At his hotel room, Michael's insomnia persists, so the managers offer him a suite on a higher floor, further away from the sounds of the sea. The suite is still occupied by the penniless Marquis de Loiselle, who owes 60,000 francs in unpaid hotel bills. The marquis attempts to make a business proposition to Michael, who refuses. However, when Michael recognizes the marquis' pajama bottoms, he realizes that Nicole is his daughter and, as a gesture of good will, buys a bathtub from him for 60,000 francs that was supposedly once owned by King Louis XIV.

Michael later proposes to Nicole, but she refuses. After he sends her an apology note and an invitation to dinner, they eventually fall in love. At the engagement party, Nicole is horrified to learn that Michael has been married seven times previously. She calls off the wedding, much to her father's dismay. Michael explains that he gives each of his wives a prenuptial agreement guaranteeing $50,000 a year for life if they should divorce. Nicole demands twice that amount, and Michael assents.

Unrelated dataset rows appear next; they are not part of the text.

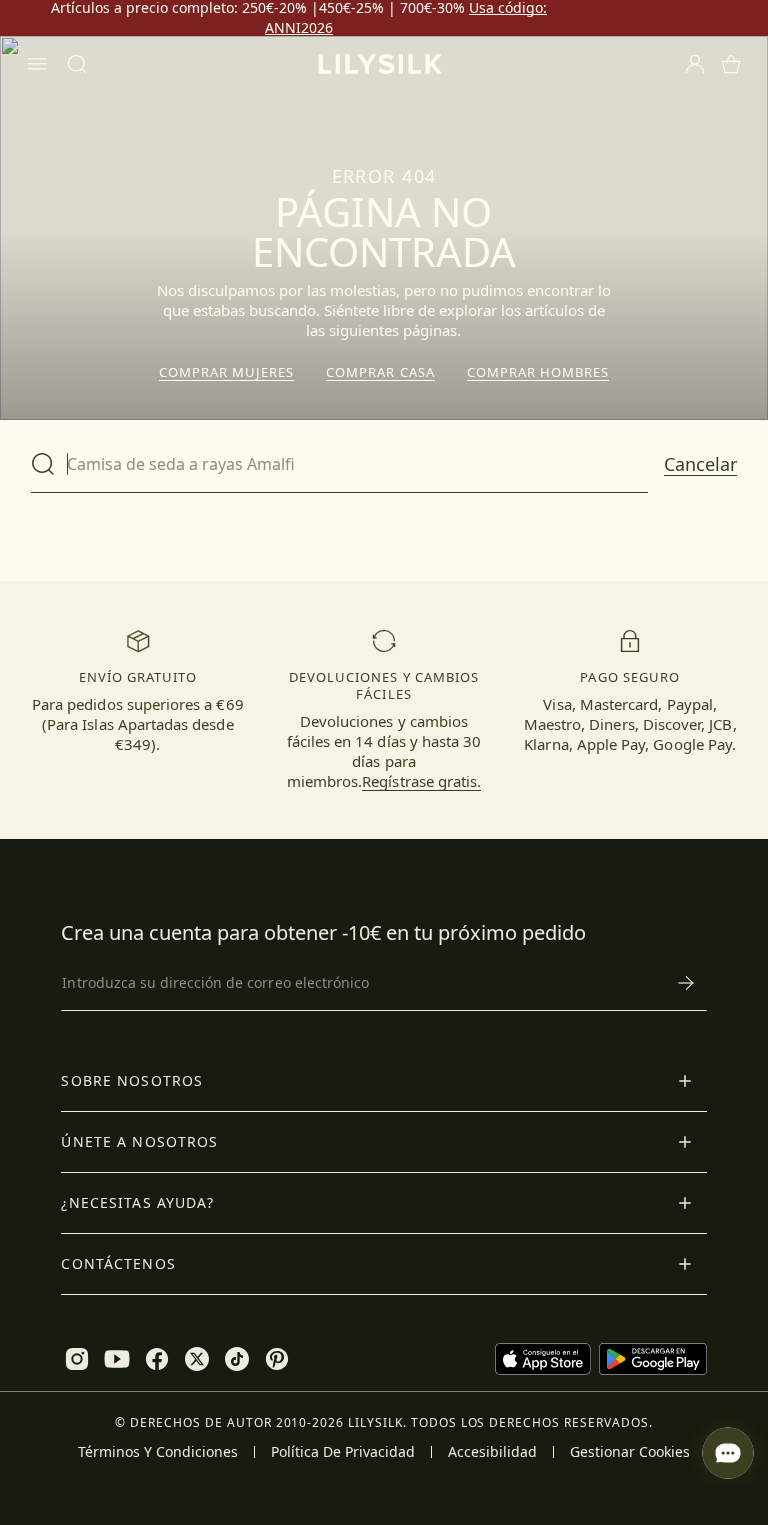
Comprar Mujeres (227, 372)
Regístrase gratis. (421, 781)
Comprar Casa (380, 372)
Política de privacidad (343, 1452)
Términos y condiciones (158, 1452)
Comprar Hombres (538, 372)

During the couple's honeymoon in Czechoslovakia and later at their home in Paris, Nicole keeps her discontented husband at arm's length while they live in separate rooms. He assumes that she is hoping to obtain a divorce, but this only strengthens his natural tenacity and his determination not to grant her one. It is implied that what she actually wants is to keep him interested by frustrating him so that he will not grow tired of her as he did with the previous seven wives. After reading Shakespeare's The Taming of the Shrew, Michael tries to follow Petruchio's example by "taming" his wife, but Nicole proves too strong for him, slapping him back when he slaps her and biting him (then tenderly treating him with iodine) when he spanks her.

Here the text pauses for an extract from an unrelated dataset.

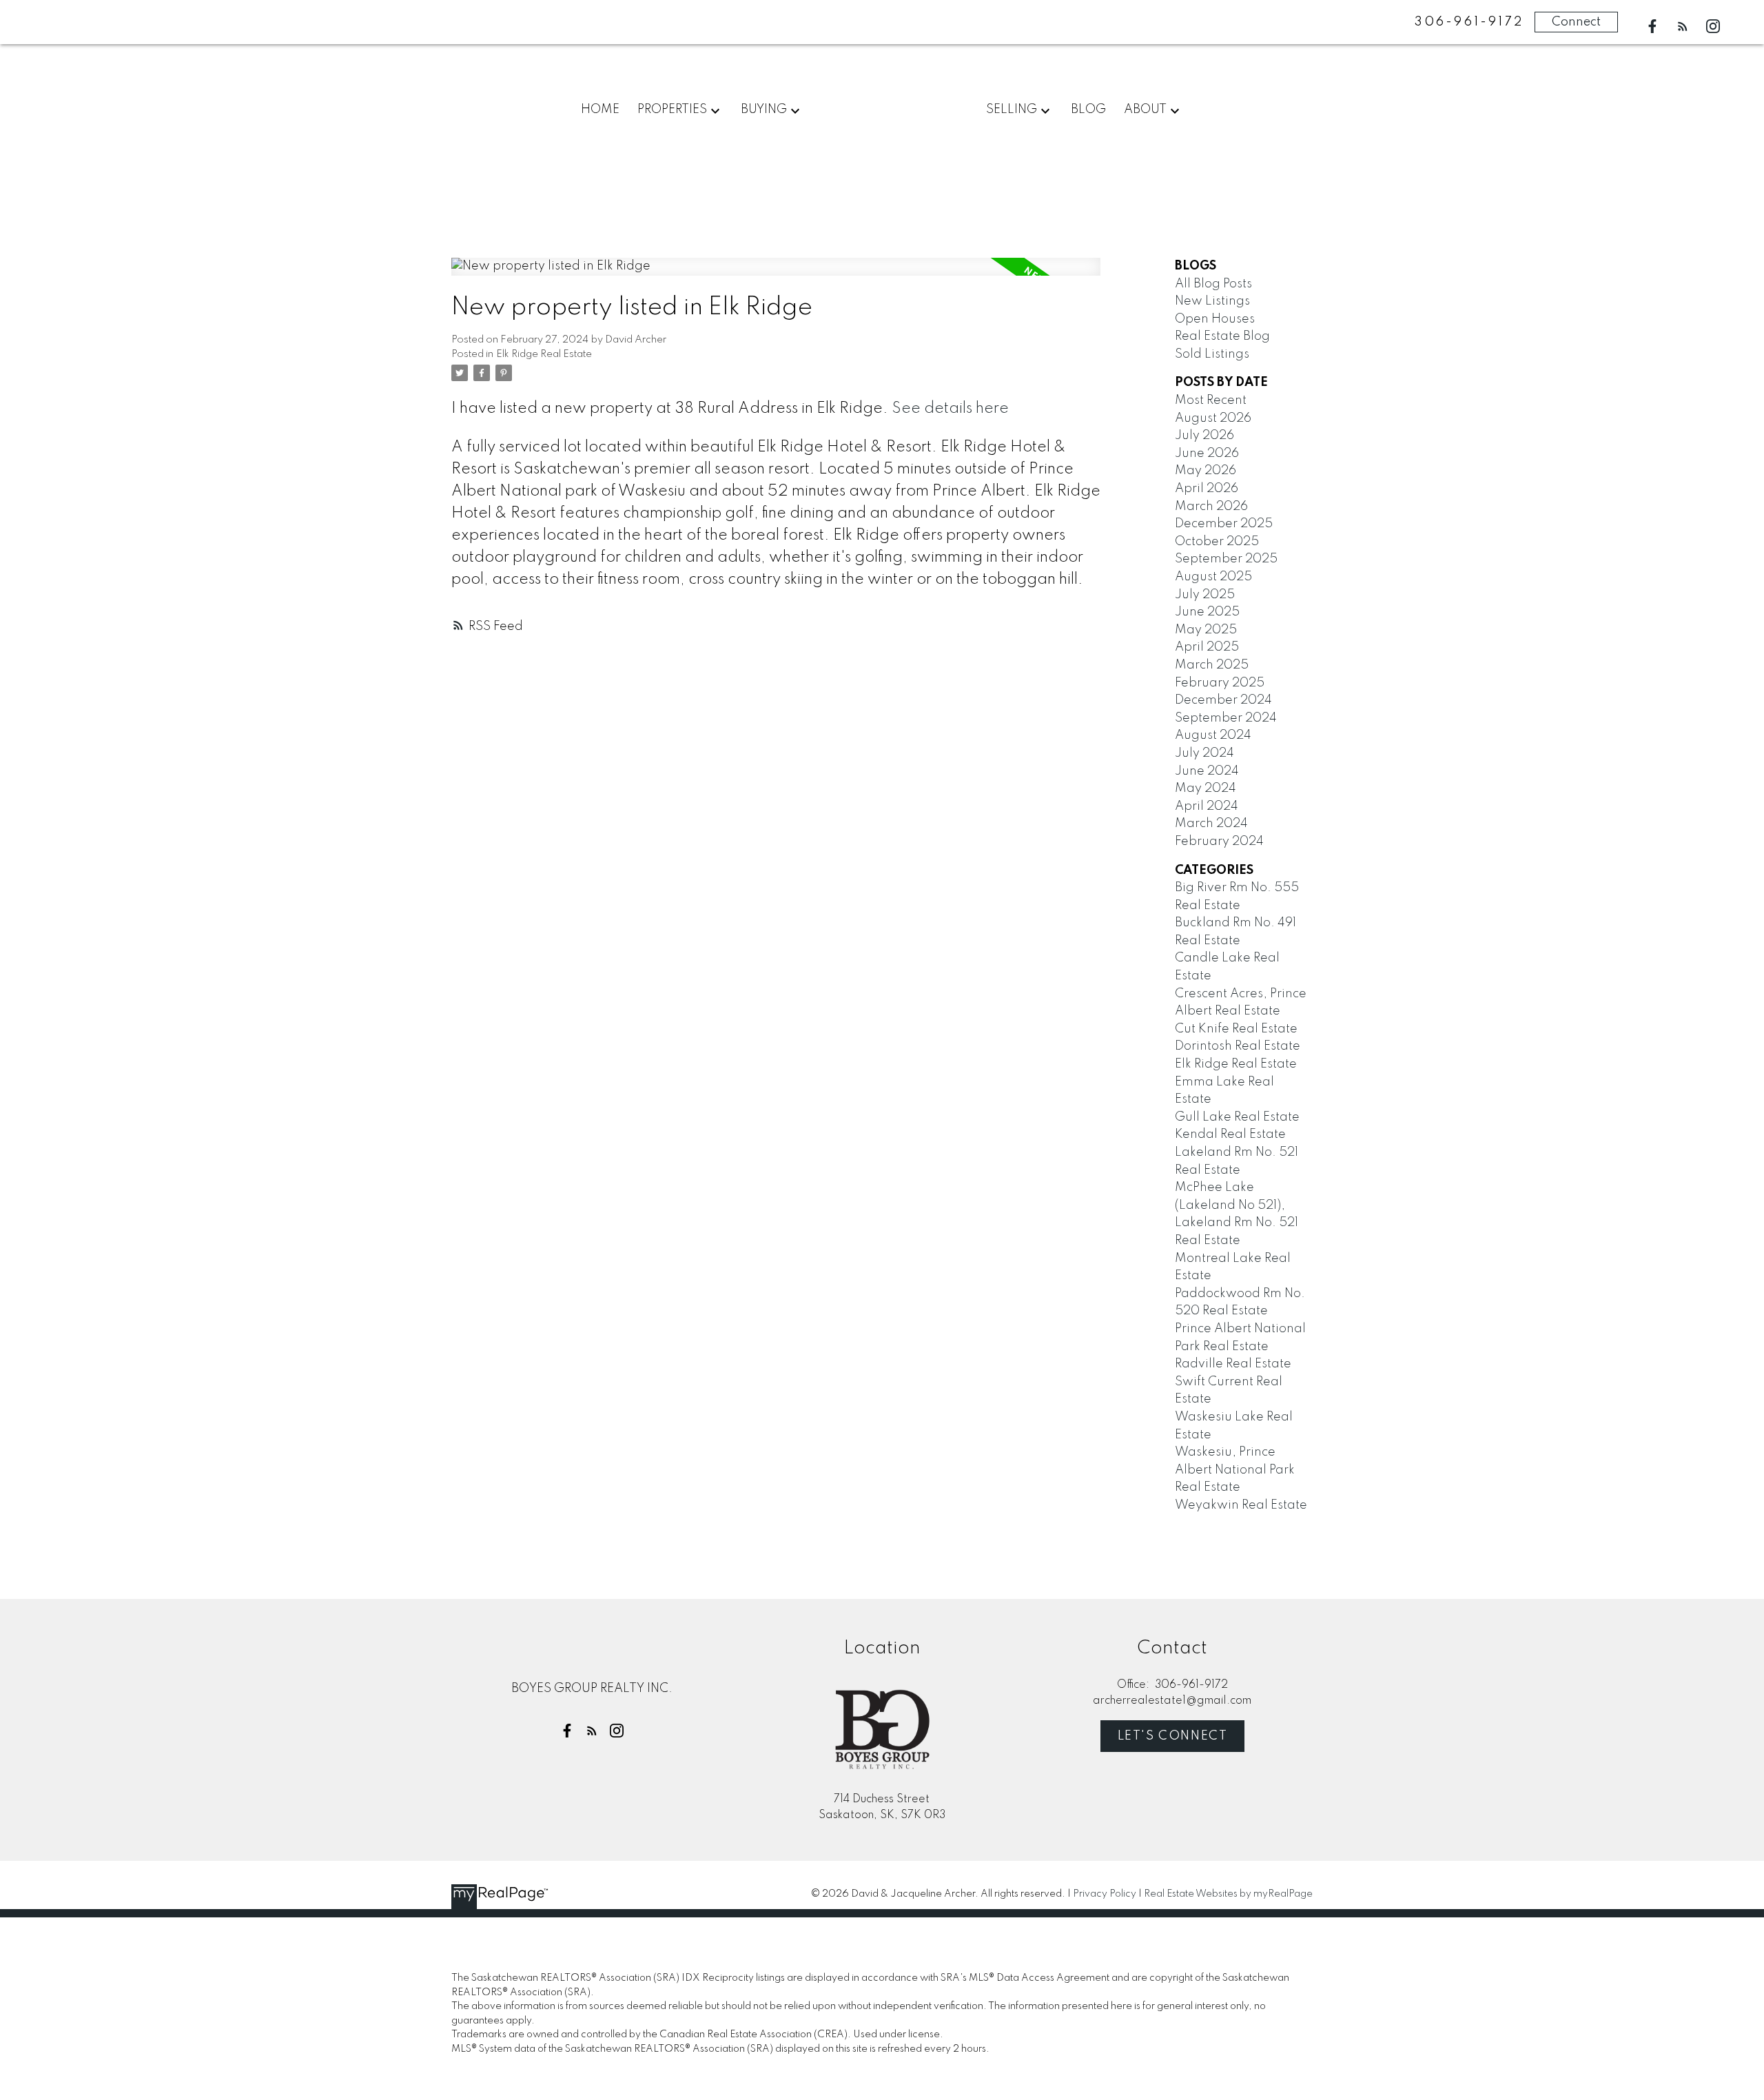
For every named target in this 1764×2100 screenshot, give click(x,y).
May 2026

Nicole writes anonymous letters to Michael claiming that she has a lover, but Monsieur Pepinard, a private detective hired by Michael, assures him that the claim is false. Nicole then blackmails Pepinard into finding her a fake lover, a boxer named Kid Mulligan, so that Michael can catch her alone with him and get knocked unconscious. Complications ensue when her friend Count Albert De Regnier chooses the wrong time to return a purse that she had left behind and is mistaken for her husband by Kid Mulligan, and gets knocked out. Michael assumes that Albert is her lover and finally grants her a divorce.

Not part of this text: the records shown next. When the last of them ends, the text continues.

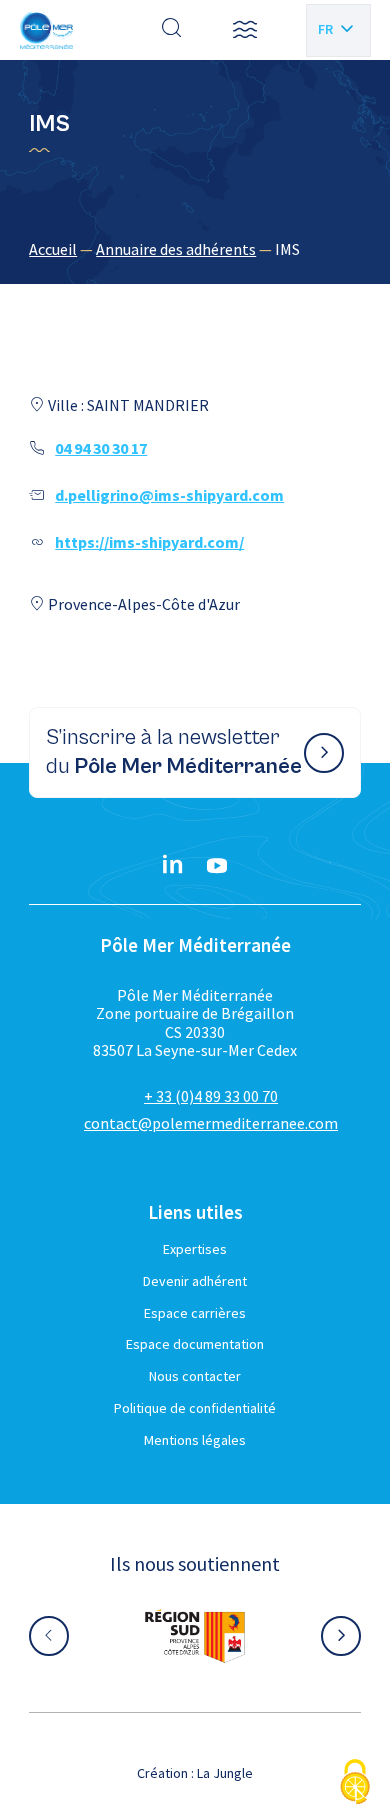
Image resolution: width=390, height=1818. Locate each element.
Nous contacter (195, 1376)
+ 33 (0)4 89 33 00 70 (211, 1096)
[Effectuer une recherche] (172, 30)
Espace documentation (195, 1344)
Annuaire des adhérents (176, 249)
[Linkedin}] (173, 866)
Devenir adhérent (195, 1281)
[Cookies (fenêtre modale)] (355, 1783)
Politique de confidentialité (195, 1408)
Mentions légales (195, 1440)
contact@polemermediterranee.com (211, 1123)
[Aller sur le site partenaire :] (195, 1636)
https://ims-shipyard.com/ (149, 542)
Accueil (53, 249)
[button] (245, 30)
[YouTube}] (217, 866)
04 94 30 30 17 (101, 448)
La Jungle (225, 1773)
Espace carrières (195, 1313)
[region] (195, 249)
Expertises (195, 1249)
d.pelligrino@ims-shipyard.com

Michael has a nervous breakdown and commits himself to a sanitarium. Nicole tries to visit him but is barred from doing so. Michael is placed in a straitjacket after spotting Marquis de Loiselle, who has arranged for Nicole to enter by buying the sanitarium with their new wealth. Nicole tells Michael that she fell in love with him at first sight, but she needed to break him of his habit of marrying so often. Now that she is financially independent, she explains that if they were to remarry, it would not be for his money. He frees himself from his straitjacket, walks toward her menacingly and kisses her.

==Music==
- "Lookie, Lookie, Lookie, Here Comes Cookie", lyrics and music by Mack Gordon, sung by Gary Cooper.

==Production==
After Wilder signed an employment contract with Paramount Pictures in 1936, Manny Wolf, story editor and Paramount writer's department head, teamed him with Charles Brackett. Wolf suggested to Lubitsch that Wilder write Bluebeard's Eighth Wife together with the younger Brackett, influencing Wilder to write more modern than his script for Angel. Under Lubitsch's supervision, Wilder and Brackett spent a year cowriting the screenplay. Filming began on 11 October 1937 and finished in January 1938, costing $1.3 million.

==Reception==
Critic Frank Nugent of The New York Times wrote that Gary Cooper was badly miscast as the millionaire.

Variety wrote: "It's a light and sometimes bright entertainment, but gets a bit tiresome, despite its comparatively moderate running time.... The Brackett-Wilder scripting is ofttimes bright but illogical and fragile."